/Empirical-Study-on-Unsupervised-Learning

The repo is the code base of empirical study on unsupervised learning. This is the 10-701 Course Project for Yunze, Zen (Zhengyi) and Yiming

Primary LanguageJupyter Notebook

Unsupervised-classification-of-datasets

10-701 Course Project

Midway report overleaf link

Overview

In this project, we studies the problem of unsupervised visual learning. We investigate both classical and state of the art unsupervsied learning methods and compare their performance. To analyze these methods, we choose the task of image classifcation. We run our experiments on the popular MNIST dataset, and also extend our experiments to a self-generated 3D shape dataset.

Folder Structure

.
├── Capsules                   # Folder contains experiments about Stacked Capsule Autoencoders
├── MoCo                       # Folder contains experiments about MoCo (Momentum Contrast)
├── Autoencoder                # Folder contains experiments about Autoencoder    
├── InfoGAN                    # Folder contains experiments about InfoGAN
├── scripts                    # Scripts to run different baseline methods such as GMM & K-Means
└── README.md

Environment

To install the repective environment, refer to Capsules, MoCo, InfoGAN, and Autoencoder for installation details.

Dataset

Our experiments are done on MNIST & self-rendered shapenet dataset. The shapeNet dataset can be downloaded here.

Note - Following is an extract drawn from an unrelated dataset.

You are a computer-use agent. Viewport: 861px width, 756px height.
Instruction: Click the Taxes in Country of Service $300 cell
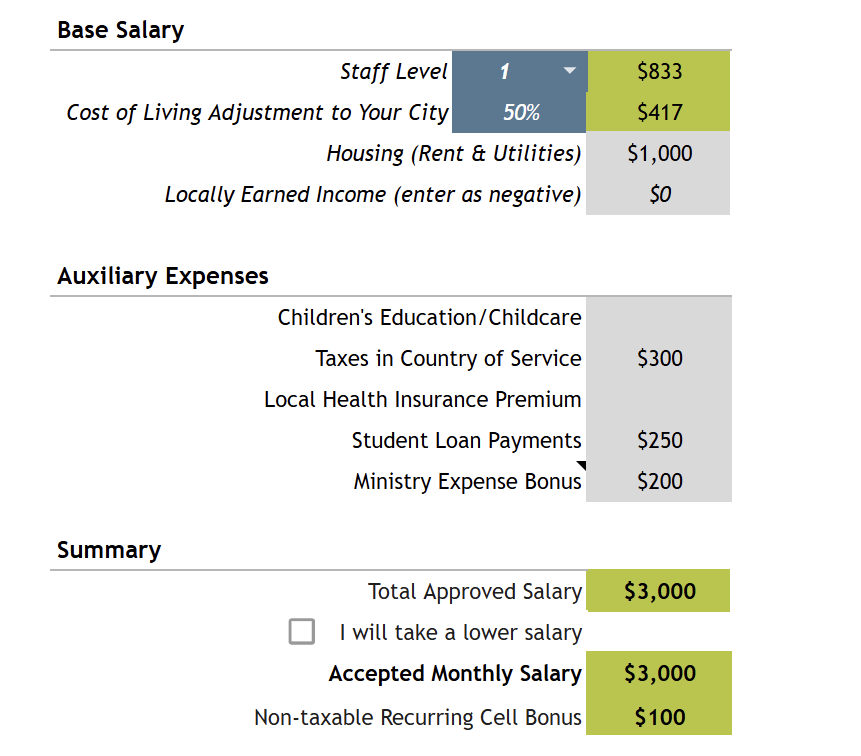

Run baseline methods (GMM, K-means)

To run baseline methods, use the following commands:

python scripts/gmm_clustering.py --dataset mnist

To run shapeNet tests, remember to change the the dataset directory to your extracted dataset directory.

python scripts/gmm_clustering.py --dataset shapenet
python scripts/kmeans_clustering.py --dataset mnist

Run MoCo, Capsule, VAE experiments

Please refer to Capsules, MoCo, InfoGAN, and Autoencoder for training and testing details.